**What you will do:**
Go through the entries below and collect each line with the string "time" in it.

**Extracted material:**
■ ■ ■ ■

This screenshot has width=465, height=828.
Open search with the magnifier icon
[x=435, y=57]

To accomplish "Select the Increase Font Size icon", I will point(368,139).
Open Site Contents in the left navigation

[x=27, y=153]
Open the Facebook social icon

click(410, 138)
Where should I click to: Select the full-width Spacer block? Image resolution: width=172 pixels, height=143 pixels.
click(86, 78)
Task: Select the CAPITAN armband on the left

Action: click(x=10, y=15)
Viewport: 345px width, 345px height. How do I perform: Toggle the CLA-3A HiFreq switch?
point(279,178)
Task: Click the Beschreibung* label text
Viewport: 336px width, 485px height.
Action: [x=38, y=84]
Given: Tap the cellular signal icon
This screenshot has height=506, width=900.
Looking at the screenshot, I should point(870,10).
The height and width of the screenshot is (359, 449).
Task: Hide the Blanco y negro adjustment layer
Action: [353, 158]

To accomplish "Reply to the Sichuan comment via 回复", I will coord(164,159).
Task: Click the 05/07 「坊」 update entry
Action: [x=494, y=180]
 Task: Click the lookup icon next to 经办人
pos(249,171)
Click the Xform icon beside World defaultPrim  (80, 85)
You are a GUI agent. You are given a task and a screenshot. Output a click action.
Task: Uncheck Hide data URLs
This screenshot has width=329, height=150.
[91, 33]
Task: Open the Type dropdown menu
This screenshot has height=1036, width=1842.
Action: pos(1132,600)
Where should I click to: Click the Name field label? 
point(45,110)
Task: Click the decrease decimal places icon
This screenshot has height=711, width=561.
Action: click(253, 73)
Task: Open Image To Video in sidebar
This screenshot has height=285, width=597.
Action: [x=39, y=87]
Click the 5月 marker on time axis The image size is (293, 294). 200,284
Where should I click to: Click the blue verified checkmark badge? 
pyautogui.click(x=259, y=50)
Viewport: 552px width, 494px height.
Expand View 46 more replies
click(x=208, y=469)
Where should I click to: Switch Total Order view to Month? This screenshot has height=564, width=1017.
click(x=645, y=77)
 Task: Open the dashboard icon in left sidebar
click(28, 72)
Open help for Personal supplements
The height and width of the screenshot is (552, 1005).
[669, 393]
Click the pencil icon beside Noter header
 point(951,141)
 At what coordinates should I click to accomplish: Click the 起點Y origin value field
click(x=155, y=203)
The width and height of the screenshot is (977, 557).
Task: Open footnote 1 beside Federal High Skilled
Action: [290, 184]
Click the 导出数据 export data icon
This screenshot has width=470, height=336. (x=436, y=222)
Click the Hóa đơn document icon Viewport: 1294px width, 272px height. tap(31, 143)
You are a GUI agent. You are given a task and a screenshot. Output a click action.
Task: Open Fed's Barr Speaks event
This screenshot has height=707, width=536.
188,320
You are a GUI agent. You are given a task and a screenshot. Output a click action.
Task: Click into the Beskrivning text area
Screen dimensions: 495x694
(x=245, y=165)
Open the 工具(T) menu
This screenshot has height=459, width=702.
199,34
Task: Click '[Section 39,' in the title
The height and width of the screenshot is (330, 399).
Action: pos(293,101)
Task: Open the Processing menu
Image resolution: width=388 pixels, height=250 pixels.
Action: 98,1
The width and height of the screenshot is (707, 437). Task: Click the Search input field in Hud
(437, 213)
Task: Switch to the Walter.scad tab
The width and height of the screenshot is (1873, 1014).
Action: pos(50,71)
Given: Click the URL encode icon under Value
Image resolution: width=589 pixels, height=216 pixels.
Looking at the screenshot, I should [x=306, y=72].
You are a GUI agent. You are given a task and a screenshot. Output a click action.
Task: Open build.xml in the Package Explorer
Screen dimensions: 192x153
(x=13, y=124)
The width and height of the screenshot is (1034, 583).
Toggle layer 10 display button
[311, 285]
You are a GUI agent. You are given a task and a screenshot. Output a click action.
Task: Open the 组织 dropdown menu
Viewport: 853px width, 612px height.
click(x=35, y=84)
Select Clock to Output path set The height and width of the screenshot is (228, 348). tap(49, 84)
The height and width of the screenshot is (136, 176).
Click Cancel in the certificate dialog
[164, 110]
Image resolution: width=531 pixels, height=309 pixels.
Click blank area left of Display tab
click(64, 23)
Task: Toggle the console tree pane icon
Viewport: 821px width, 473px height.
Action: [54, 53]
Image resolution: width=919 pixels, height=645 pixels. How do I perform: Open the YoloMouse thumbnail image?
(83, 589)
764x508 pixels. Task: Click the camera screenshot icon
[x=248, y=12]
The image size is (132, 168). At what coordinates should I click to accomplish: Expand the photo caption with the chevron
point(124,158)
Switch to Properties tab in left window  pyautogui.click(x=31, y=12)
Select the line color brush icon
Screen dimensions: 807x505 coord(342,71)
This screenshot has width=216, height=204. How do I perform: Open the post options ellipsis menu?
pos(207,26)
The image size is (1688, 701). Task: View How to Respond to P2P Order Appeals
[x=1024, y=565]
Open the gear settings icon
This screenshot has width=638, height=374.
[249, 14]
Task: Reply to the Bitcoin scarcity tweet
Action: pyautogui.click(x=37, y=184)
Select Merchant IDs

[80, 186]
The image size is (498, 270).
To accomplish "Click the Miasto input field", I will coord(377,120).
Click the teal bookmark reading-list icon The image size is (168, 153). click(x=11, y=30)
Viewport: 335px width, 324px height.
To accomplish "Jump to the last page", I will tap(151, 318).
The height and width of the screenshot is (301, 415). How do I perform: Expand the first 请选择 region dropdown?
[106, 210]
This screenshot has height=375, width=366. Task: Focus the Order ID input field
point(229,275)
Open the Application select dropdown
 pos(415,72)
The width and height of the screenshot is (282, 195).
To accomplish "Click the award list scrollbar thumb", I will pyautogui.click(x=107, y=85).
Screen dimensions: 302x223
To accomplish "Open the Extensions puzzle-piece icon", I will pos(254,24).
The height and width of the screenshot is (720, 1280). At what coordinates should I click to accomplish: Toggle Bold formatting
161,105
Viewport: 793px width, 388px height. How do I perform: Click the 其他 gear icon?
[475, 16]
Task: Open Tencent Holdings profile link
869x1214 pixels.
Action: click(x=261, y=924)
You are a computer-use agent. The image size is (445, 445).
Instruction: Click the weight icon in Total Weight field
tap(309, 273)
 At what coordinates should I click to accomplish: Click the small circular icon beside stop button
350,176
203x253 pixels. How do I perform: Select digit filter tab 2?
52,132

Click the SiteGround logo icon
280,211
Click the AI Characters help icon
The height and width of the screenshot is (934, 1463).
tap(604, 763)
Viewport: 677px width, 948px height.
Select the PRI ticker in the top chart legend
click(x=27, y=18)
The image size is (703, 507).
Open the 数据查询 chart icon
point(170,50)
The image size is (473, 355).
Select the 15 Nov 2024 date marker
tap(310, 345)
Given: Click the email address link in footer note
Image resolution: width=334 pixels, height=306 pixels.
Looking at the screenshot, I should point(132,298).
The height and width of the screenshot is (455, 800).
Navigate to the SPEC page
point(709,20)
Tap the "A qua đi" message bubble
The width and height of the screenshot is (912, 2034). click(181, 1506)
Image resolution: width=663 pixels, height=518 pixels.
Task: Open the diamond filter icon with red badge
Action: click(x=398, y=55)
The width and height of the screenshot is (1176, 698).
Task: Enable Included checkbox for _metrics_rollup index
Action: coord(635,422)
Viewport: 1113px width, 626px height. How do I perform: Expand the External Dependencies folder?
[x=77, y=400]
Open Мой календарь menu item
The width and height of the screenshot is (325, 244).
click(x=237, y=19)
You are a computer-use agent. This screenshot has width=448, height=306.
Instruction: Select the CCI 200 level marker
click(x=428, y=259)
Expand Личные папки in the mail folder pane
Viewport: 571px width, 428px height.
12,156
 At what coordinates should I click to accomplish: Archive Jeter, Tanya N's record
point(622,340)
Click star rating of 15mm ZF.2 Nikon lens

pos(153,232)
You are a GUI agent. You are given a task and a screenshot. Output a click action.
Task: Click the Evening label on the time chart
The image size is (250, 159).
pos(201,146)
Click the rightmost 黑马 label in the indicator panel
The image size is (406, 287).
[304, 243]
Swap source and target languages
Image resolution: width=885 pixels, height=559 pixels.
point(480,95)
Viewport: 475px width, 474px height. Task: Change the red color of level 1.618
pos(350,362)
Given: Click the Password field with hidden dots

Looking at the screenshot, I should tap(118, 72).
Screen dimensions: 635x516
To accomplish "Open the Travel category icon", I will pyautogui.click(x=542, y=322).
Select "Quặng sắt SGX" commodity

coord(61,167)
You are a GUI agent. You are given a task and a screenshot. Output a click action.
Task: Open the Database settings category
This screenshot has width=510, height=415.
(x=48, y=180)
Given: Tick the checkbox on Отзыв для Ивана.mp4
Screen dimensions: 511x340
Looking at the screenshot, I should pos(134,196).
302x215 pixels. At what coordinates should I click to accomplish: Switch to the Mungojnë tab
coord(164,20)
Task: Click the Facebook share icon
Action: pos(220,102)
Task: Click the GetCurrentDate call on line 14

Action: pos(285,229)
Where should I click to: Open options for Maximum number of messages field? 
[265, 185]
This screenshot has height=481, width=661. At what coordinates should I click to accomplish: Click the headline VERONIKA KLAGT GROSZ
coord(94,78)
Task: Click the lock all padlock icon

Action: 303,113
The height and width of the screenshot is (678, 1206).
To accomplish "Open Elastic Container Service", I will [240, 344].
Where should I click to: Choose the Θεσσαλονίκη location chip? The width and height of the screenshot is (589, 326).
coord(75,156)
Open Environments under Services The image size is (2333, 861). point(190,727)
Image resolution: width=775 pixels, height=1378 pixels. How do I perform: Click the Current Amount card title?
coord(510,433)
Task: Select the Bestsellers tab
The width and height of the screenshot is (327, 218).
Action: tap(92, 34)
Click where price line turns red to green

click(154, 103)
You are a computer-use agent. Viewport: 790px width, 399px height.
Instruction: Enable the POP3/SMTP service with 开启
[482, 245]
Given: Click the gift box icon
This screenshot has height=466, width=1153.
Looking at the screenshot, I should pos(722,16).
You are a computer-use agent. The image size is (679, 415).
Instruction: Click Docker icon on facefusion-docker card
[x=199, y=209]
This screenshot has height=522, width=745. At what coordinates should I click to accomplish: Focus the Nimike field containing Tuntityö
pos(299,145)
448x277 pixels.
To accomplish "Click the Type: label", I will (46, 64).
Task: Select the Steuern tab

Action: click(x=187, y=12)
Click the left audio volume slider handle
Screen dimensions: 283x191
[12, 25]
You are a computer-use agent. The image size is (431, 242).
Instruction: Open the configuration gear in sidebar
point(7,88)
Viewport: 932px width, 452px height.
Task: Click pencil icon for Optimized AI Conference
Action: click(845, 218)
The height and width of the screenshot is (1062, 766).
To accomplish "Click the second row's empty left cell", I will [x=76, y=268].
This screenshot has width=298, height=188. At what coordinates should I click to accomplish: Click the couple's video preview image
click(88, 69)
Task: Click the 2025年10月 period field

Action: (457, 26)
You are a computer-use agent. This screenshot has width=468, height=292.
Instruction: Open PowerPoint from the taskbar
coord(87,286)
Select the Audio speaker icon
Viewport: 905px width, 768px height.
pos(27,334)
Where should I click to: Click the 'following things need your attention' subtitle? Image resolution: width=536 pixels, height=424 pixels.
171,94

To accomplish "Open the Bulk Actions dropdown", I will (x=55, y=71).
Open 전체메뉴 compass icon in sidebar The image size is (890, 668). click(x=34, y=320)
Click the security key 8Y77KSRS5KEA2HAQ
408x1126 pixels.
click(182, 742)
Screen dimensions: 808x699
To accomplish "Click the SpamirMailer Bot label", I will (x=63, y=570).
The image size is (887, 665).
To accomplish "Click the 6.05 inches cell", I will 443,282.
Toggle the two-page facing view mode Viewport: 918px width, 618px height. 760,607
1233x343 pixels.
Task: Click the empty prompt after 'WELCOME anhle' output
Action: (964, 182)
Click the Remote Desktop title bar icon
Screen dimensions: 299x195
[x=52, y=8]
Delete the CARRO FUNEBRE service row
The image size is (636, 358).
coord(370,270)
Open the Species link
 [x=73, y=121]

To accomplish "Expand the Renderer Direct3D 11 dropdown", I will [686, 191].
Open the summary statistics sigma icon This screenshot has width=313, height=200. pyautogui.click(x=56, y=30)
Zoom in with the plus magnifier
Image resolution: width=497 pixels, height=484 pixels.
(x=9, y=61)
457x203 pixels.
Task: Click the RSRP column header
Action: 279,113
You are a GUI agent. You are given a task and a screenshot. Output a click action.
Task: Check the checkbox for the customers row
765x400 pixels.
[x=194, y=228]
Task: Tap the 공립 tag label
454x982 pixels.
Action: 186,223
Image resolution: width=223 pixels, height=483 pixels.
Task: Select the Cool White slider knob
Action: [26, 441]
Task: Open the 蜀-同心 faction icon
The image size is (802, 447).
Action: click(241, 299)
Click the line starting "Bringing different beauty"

■ ■ ■ ■

**Response to this exercise:**
Click the 5月 marker on time axis The image size is (293, 294). 200,284
Task: Click the Evening label on the time chart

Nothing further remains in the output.